RECORD EXTRACTS:
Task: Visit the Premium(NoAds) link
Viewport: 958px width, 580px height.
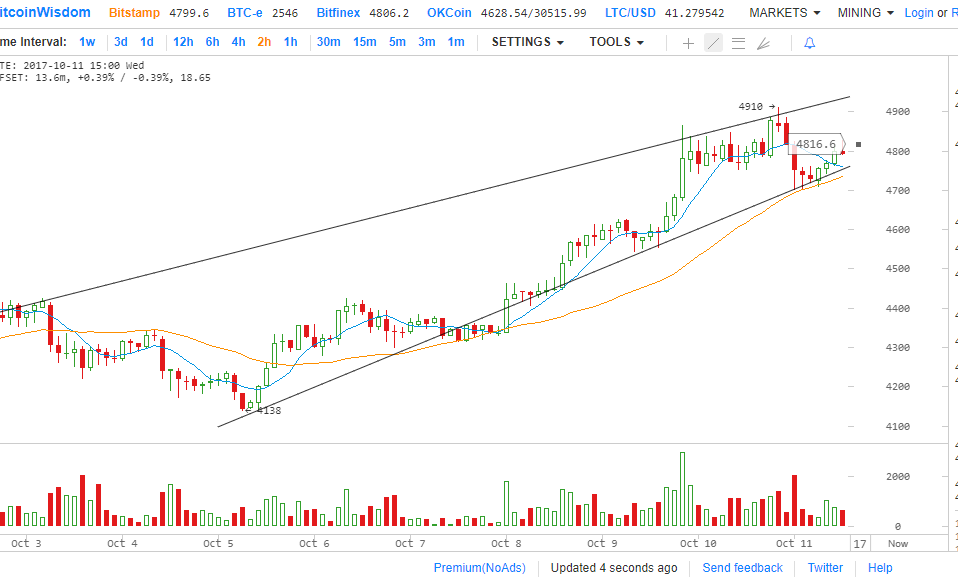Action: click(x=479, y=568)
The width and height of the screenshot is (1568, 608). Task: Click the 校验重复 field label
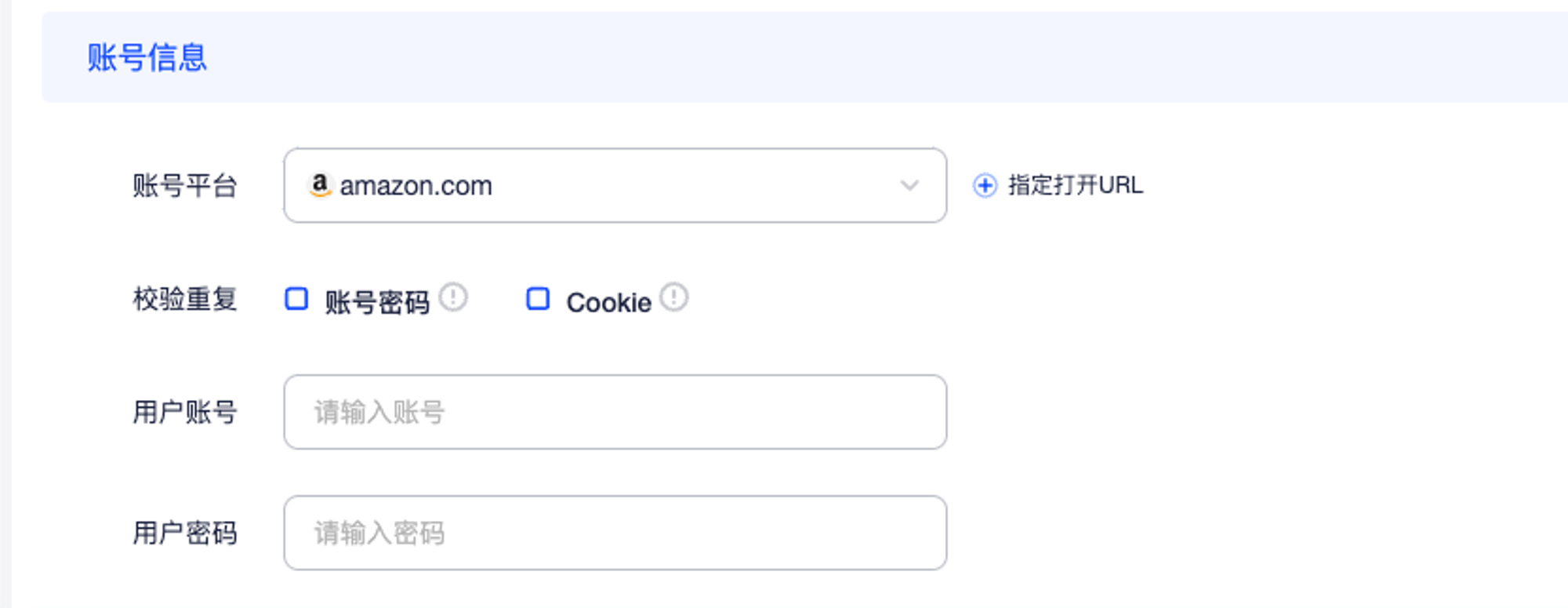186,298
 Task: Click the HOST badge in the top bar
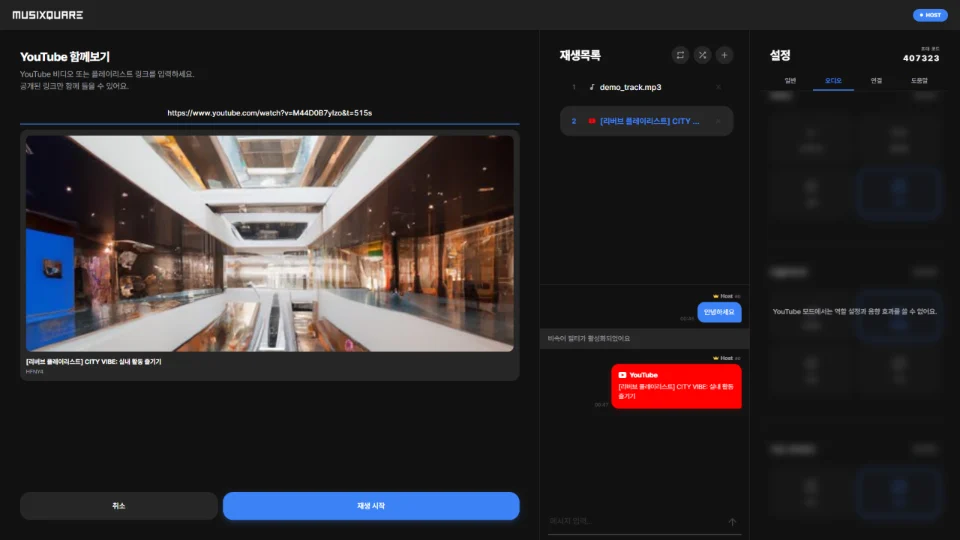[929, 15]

==

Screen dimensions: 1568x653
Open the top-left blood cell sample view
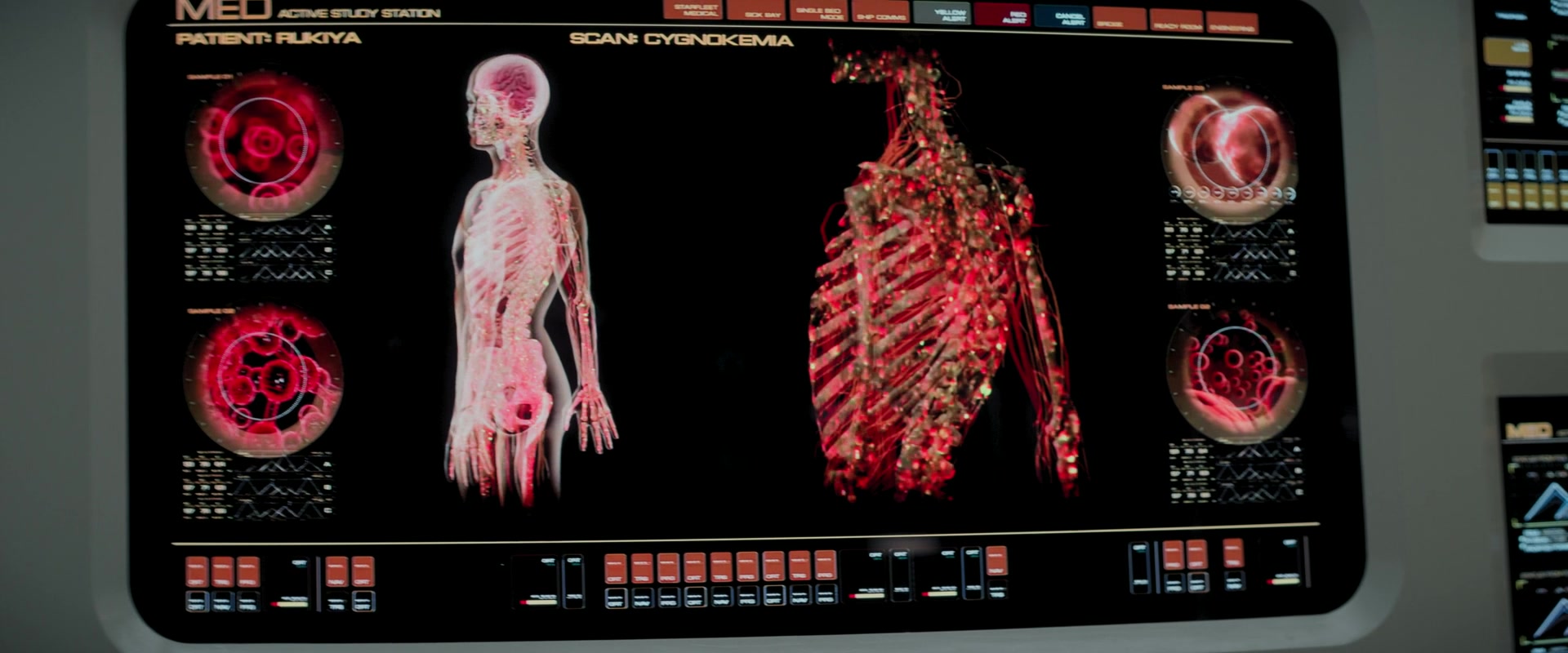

---

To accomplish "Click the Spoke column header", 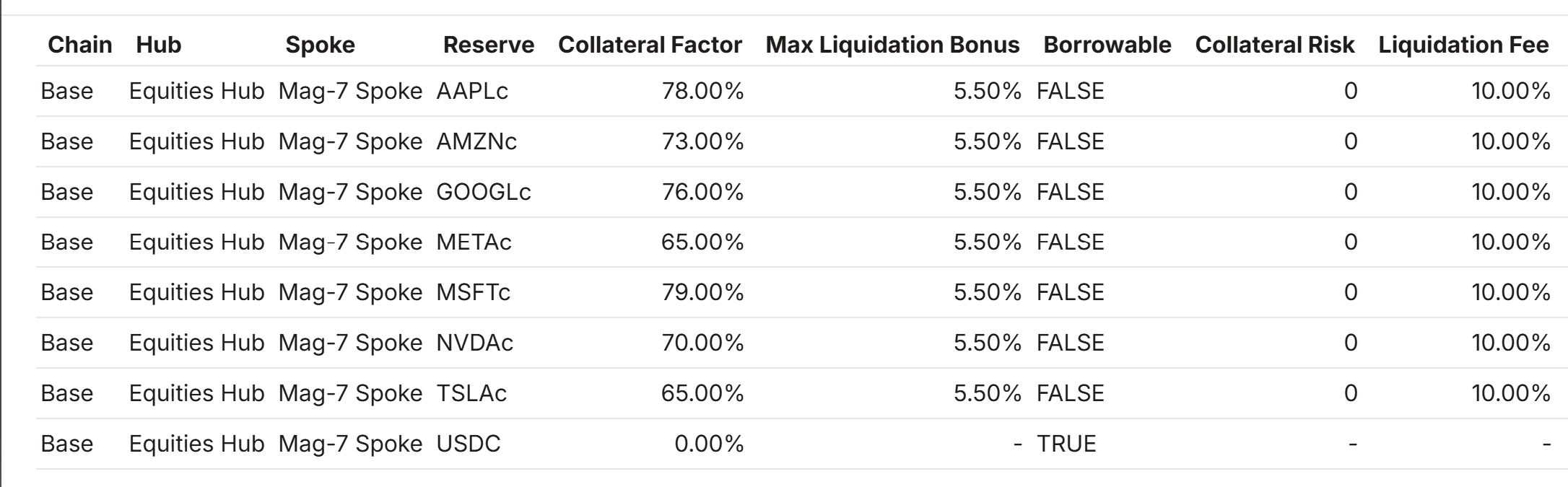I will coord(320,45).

WORK TO COMPLETE: Retype word for word everything in the listing above from the line that holds "Screen dimensions: 1568x653" down to the line that holds "Open the top-left blood cell sample view". Keep both end lines and leave out the rest.

OUTPUT OF THE TASK:
Screen dimensions: 1568x653
Open the top-left blood cell sample view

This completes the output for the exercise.